We model DLRM execution on 128 node system and compare the execution time of one training pass with and without using our fused *embedding* + *All-to-All* operator. Evaluations with fused kernel should be faster than the baseline for all input sizes specified in Section 4.

Expected Reproduction Time (in Minutes)

**Setup**: AstraSim installation should take less than 10 minutes.

**Execution**: The expected execution time for this artifact is under 30 minutes per configuration on AMD EPYC<sup>TM</sup> 7282 CPU.

Artifact Setup (incl. Inputs)

*Hardware:* Any x86 CPU should be able to run AstraSim simulator, we ran the simulations on AMD EPYC $^{\text{TM}}$  7282 CPU.

Software: We used AstraSim 2.0 for simulating and evaluating DLRM.

Datasets / Inputs: The inputs to the simulator are CHAKRA traces generated using the trace generator available as part of CHAKRA (https://github.com/mlcommons/chakra). The model parameters used are listed in Table 2, Section 4 in the paper. The per-kernel execution times used in the traces were collected on an AMD Instinct<sup>TM</sup> MI210 GPU using ROC-profiler.

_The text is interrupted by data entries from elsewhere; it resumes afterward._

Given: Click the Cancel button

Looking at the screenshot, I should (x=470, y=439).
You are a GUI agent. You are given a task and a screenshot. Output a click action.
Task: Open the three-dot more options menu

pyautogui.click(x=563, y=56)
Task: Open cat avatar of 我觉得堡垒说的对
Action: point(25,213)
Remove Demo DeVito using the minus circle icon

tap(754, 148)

Installation and Deployment: AstraSim can be installed using the instructions here: https://github.com/astra-sim/astra-sim. The execution traces (.et files) which are passed as input to AstraSim simulator can be generated using et\_generator.py generator script in CHAKRA. The generator script is modified to generate the baseline DLRM model (parameters in Table 2, Section 4 of the paper) annotated with profiled compute kernel execution times. We also generate execution traces corresponding to DLRM model with fused embedding + All-to-All operators by overlapping embedding bag pooling computation with All-to-All collective.

### Artifact Execution

The work flow consists of 3 steps: 1) Generate the execution trace files for DLRM corresponding to the individual configurations (batch size, number of embedding tables) 2) Simulate the baseline and fused operator variant with the appropriate trace inputs, and 3) record the execution time for individual phases of DLRM execution from the output log file and plot the graphs.

The parameters for DLRM model are obtained from prior research work [47] and are listed in Table 2 in section 4 of the paper. Simulator is deterministic so executing once is sufficient.

Artifact Analysis (incl. Outputs)

The output of the simulation is an output log file containing simulated execution times. The simulated times are recorded, normalized and plotted.

### **Artifact Evaluation (AE)**

Not provided for Artifact Description deadline.